The wheat is very green in some of the fields a little behind us and they are ploughing near our orchard. I hope the old woman will get back to her cottage and apple trees and currant bushes and snowdrops and aconites and live happily ever after.
It is very idle of me to sit here writing, but the men are all at work and I can’t help them except by appearing at intervals and suggesting something obvious that ought to be done. They will like the new position. It is full of dug outs as
it might have been of rabbit holes, a perfect little village of dug outs, scattered about the copse alongside and in front of the guns. The copse is very little pulled about either. It is much like one of those chalk pits in Lupton’s field only much larger. I shall soon go back to tea.
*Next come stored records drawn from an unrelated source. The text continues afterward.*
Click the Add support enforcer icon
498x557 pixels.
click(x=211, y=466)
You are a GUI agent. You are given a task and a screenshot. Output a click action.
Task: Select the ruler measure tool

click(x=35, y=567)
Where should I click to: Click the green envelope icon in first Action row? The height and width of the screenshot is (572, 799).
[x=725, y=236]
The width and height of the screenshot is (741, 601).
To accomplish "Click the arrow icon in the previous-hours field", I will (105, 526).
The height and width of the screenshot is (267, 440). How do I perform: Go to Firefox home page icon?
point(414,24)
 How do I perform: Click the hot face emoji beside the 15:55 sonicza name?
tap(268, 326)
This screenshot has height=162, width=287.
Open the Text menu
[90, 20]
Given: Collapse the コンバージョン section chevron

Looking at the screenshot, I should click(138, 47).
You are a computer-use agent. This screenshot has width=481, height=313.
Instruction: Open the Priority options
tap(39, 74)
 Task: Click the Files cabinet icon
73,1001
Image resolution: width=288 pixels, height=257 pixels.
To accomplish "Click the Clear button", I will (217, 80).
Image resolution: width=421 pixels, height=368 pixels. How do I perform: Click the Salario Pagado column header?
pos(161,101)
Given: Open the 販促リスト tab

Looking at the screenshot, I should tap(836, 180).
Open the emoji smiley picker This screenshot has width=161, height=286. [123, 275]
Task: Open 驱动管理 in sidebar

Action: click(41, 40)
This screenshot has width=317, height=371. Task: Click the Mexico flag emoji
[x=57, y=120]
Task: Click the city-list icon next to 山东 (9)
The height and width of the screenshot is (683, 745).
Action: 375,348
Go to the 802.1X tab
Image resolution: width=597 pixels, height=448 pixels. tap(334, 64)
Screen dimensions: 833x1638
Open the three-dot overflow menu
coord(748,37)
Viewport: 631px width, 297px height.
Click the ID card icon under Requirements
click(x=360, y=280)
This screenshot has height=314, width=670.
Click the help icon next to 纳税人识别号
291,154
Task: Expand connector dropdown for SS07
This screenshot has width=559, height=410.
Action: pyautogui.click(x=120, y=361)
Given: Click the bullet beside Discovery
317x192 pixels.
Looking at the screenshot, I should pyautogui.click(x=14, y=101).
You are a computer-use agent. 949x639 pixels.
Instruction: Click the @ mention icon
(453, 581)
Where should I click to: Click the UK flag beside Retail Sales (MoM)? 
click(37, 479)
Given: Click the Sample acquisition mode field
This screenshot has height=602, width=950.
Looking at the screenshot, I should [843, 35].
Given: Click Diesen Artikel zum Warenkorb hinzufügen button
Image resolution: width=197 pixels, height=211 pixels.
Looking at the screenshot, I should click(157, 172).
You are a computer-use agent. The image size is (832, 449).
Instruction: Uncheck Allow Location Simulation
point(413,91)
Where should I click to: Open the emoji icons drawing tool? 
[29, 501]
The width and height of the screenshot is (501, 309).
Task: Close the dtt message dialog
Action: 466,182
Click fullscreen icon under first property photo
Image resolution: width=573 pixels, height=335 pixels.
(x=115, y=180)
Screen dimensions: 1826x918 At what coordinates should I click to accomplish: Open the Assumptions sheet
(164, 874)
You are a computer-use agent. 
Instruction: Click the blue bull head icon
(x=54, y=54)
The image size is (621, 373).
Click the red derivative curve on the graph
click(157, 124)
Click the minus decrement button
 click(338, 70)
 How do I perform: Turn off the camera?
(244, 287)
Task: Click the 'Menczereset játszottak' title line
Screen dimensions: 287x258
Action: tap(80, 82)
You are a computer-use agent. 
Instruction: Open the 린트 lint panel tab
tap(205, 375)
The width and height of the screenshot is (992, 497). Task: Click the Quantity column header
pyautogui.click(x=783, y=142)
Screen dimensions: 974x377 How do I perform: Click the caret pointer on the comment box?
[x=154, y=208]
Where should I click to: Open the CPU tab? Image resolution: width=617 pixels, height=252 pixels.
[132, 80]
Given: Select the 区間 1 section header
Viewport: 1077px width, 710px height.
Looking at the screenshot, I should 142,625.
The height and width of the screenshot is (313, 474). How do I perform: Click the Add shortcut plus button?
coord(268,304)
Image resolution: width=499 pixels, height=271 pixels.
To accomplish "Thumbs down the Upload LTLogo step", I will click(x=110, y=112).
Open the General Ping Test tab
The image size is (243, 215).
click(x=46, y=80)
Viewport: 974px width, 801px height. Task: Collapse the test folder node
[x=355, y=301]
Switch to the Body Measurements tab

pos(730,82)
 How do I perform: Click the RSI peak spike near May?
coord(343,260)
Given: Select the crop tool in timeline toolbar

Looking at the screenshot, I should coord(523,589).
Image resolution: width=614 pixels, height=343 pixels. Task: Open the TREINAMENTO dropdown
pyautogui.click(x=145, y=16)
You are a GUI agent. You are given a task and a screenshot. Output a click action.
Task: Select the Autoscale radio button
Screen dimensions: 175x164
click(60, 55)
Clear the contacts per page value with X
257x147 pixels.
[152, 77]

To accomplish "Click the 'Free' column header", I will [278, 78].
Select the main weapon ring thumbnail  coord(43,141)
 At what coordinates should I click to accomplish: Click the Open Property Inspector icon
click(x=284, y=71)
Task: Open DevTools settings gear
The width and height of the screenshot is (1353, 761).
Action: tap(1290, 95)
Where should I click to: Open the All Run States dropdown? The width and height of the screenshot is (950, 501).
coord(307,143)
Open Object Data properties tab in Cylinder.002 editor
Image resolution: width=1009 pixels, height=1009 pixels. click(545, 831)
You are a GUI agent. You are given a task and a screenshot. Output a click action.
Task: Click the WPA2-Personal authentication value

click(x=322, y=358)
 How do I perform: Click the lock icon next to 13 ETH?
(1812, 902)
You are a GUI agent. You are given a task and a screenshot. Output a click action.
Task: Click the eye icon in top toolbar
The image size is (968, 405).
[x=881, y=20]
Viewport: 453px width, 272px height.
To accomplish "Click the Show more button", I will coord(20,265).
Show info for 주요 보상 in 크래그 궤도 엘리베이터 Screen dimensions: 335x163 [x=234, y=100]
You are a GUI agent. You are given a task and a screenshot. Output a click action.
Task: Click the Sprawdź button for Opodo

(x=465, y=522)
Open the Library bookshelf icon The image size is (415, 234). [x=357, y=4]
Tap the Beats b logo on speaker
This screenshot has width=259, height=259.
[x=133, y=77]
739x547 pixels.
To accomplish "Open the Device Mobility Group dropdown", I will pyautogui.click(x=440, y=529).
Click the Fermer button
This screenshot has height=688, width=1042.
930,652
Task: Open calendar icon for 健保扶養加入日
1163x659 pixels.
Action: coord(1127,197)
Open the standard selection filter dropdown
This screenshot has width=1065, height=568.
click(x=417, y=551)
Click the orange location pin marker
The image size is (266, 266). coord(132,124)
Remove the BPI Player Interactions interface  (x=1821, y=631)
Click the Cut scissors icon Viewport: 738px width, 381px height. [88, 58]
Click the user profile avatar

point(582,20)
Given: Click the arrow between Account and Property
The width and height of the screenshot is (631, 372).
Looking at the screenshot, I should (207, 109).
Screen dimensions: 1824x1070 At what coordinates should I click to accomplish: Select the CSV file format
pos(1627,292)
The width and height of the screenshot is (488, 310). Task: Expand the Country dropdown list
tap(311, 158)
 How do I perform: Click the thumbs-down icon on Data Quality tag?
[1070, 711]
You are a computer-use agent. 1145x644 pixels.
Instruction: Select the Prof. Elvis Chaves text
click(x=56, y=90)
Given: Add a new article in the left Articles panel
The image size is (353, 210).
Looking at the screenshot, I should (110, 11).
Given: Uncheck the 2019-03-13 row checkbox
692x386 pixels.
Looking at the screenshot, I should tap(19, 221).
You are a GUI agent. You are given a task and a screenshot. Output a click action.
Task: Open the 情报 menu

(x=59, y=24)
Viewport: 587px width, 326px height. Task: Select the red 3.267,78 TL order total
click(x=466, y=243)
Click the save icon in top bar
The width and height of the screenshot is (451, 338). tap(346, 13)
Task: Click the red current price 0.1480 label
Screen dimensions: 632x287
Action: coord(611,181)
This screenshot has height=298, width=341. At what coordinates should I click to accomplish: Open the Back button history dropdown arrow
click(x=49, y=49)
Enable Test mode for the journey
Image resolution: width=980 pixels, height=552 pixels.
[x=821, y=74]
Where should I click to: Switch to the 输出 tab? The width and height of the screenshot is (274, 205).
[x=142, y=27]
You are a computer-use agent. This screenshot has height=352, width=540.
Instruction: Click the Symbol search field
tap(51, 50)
Now I have had tea and oatcakes and honey and also a cake from Burzard’s Mrs Freeman sent me. I am having an agreeably idle evening, but then I am up with the lark tomorrow for 24 hours at the O.P. No letters today and tomorrow I shan’t get them if there are any. Never mind. All is well.
I am all and always yours
Edwy
The latest is that perhaps we shan’t go in to the chalk pit. The general is always changing his mind.
Index of Letters
To his mother and younger brother
Beaurains
30 March 1917
Dear Mother,
I will write you another letter to-night because I have nothing to do but be in the battery till the Major and Captain come back from dinner. One has always to be here and to-night is my turn. To-morrow I shall be too busy and probably too cold to write, and the day after I hope I shall be resting. We are still preparing. Nothing much is happening yet, though the firing seldom ceases. However, to-day has been a better day, with plenty to do and after much cold rain plenty of sunshine to do it in as the evening came on. Which somehow reminds me I ought to be writing to Julian, which I should have done had I not your parcel and your letter today to thank you for. The parcel came safe and was welcome as ever. A plain cake would be very nice whenever you can send it. The chocolate etc will be most useful on days when I am up at the O.P. and do not want to have to carry more food than is necessary. Your letter and Eleanor’s and Helen’s give me a very clear picture of their visit with Myfanwy to Rusham Road... Now I will write to Julian.